==== Source material

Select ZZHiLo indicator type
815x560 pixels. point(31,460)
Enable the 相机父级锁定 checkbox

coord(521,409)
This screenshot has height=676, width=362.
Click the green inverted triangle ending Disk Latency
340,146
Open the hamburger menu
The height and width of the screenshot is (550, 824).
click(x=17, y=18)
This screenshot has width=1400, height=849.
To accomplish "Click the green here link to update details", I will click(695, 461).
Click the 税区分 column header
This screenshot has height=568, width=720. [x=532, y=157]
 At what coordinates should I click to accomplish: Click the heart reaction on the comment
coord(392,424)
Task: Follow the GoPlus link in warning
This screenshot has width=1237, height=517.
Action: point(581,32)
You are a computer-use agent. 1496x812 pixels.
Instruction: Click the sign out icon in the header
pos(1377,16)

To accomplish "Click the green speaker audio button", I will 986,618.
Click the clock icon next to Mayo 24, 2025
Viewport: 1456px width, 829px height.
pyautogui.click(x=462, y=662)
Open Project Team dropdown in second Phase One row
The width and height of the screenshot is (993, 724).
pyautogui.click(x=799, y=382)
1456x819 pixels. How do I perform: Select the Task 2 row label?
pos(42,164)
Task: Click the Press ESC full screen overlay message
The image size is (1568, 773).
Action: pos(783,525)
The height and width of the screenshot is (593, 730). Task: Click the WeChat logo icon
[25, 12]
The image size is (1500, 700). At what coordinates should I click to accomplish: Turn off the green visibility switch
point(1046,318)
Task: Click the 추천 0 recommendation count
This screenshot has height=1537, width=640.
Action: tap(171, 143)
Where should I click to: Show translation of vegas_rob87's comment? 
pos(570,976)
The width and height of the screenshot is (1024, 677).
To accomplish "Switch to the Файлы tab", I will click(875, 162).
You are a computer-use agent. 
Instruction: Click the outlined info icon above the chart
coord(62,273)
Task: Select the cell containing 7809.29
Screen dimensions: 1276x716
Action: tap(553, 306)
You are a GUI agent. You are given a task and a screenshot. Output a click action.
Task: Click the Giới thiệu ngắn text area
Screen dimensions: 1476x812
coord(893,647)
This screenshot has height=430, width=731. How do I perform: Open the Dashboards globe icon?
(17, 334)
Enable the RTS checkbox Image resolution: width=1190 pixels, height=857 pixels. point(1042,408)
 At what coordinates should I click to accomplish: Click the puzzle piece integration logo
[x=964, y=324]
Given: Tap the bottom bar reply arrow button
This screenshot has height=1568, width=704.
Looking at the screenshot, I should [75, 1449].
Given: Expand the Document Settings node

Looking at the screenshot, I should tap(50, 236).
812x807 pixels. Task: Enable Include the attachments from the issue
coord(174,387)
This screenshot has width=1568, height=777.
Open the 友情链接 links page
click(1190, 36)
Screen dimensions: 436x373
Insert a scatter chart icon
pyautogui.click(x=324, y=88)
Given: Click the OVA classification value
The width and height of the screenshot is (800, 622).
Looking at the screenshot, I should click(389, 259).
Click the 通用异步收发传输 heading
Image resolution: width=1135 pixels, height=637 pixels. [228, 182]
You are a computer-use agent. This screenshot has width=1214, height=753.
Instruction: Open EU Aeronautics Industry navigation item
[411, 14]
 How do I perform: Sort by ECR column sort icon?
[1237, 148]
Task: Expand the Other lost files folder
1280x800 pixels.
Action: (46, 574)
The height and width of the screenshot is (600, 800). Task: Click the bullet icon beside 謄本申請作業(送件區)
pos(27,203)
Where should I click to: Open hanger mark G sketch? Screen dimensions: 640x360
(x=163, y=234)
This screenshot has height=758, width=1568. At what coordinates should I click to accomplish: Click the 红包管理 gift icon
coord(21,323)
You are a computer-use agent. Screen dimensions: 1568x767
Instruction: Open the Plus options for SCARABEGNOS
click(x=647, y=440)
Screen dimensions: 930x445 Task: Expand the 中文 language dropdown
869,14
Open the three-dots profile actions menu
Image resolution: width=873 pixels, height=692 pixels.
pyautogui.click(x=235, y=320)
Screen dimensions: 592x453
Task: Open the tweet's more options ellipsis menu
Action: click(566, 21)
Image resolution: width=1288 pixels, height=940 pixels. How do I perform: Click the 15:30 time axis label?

========

◆ **What to produce**
Rewrite all of the rows above, replacing "hamburger menu" with "navigation menu" and leaving everything else unchanged.

◆ **Solution to the exercise**
Select ZZHiLo indicator type
815x560 pixels. point(31,460)
Enable the 相机父级锁定 checkbox

coord(521,409)
This screenshot has height=676, width=362.
Click the green inverted triangle ending Disk Latency
340,146
Open the navigation menu
The height and width of the screenshot is (550, 824).
click(x=17, y=18)
This screenshot has width=1400, height=849.
To accomplish "Click the green here link to update details", I will click(695, 461).
Click the 税区分 column header
This screenshot has height=568, width=720. [x=532, y=157]
 At what coordinates should I click to accomplish: Click the heart reaction on the comment
coord(392,424)
Task: Follow the GoPlus link in warning
This screenshot has width=1237, height=517.
Action: point(581,32)
You are a computer-use agent. 1496x812 pixels.
Instruction: Click the sign out icon in the header
pos(1377,16)

To accomplish "Click the green speaker audio button", I will 986,618.
Click the clock icon next to Mayo 24, 2025
Viewport: 1456px width, 829px height.
pyautogui.click(x=462, y=662)
Open Project Team dropdown in second Phase One row
The width and height of the screenshot is (993, 724).
pyautogui.click(x=799, y=382)
1456x819 pixels. How do I perform: Select the Task 2 row label?
pos(42,164)
Task: Click the Press ESC full screen overlay message
The image size is (1568, 773).
Action: pos(783,525)
The height and width of the screenshot is (593, 730). Task: Click the WeChat logo icon
[25, 12]
The image size is (1500, 700). At what coordinates should I click to accomplish: Turn off the green visibility switch
point(1046,318)
Task: Click the 추천 0 recommendation count
This screenshot has height=1537, width=640.
Action: tap(171, 143)
Where should I click to: Show translation of vegas_rob87's comment? 
pos(570,976)
The width and height of the screenshot is (1024, 677).
To accomplish "Switch to the Файлы tab", I will click(875, 162).
You are a computer-use agent. 
Instruction: Click the outlined info icon above the chart
coord(62,273)
Task: Select the cell containing 7809.29
Screen dimensions: 1276x716
Action: tap(553, 306)
You are a GUI agent. You are given a task and a screenshot. Output a click action.
Task: Click the Giới thiệu ngắn text area
Screen dimensions: 1476x812
coord(893,647)
This screenshot has height=430, width=731. How do I perform: Open the Dashboards globe icon?
(17, 334)
Enable the RTS checkbox Image resolution: width=1190 pixels, height=857 pixels. point(1042,408)
 At what coordinates should I click to accomplish: Click the puzzle piece integration logo
[x=964, y=324]
Given: Tap the bottom bar reply arrow button
This screenshot has height=1568, width=704.
Looking at the screenshot, I should [75, 1449].
Given: Expand the Document Settings node

Looking at the screenshot, I should tap(50, 236).
812x807 pixels. Task: Enable Include the attachments from the issue
coord(174,387)
This screenshot has width=1568, height=777.
Open the 友情链接 links page
click(1190, 36)
Screen dimensions: 436x373
Insert a scatter chart icon
pyautogui.click(x=324, y=88)
Given: Click the OVA classification value
The width and height of the screenshot is (800, 622).
Looking at the screenshot, I should click(389, 259).
Click the 通用异步收发传输 heading
Image resolution: width=1135 pixels, height=637 pixels. [228, 182]
You are a computer-use agent. This screenshot has width=1214, height=753.
Instruction: Open EU Aeronautics Industry navigation item
[411, 14]
 How do I perform: Sort by ECR column sort icon?
[1237, 148]
Task: Expand the Other lost files folder
1280x800 pixels.
Action: (46, 574)
The height and width of the screenshot is (600, 800). Task: Click the bullet icon beside 謄本申請作業(送件區)
pos(27,203)
Where should I click to: Open hanger mark G sketch? Screen dimensions: 640x360
(x=163, y=234)
This screenshot has height=758, width=1568. At what coordinates should I click to accomplish: Click the 红包管理 gift icon
coord(21,323)
You are a computer-use agent. Screen dimensions: 1568x767
Instruction: Open the Plus options for SCARABEGNOS
click(x=647, y=440)
Screen dimensions: 930x445 Task: Expand the 中文 language dropdown
869,14
Open the three-dots profile actions menu
Image resolution: width=873 pixels, height=692 pixels.
pyautogui.click(x=235, y=320)
Screen dimensions: 592x453
Task: Open the tweet's more options ellipsis menu
Action: click(566, 21)
Image resolution: width=1288 pixels, height=940 pixels. How do I perform: Click the 15:30 time axis label?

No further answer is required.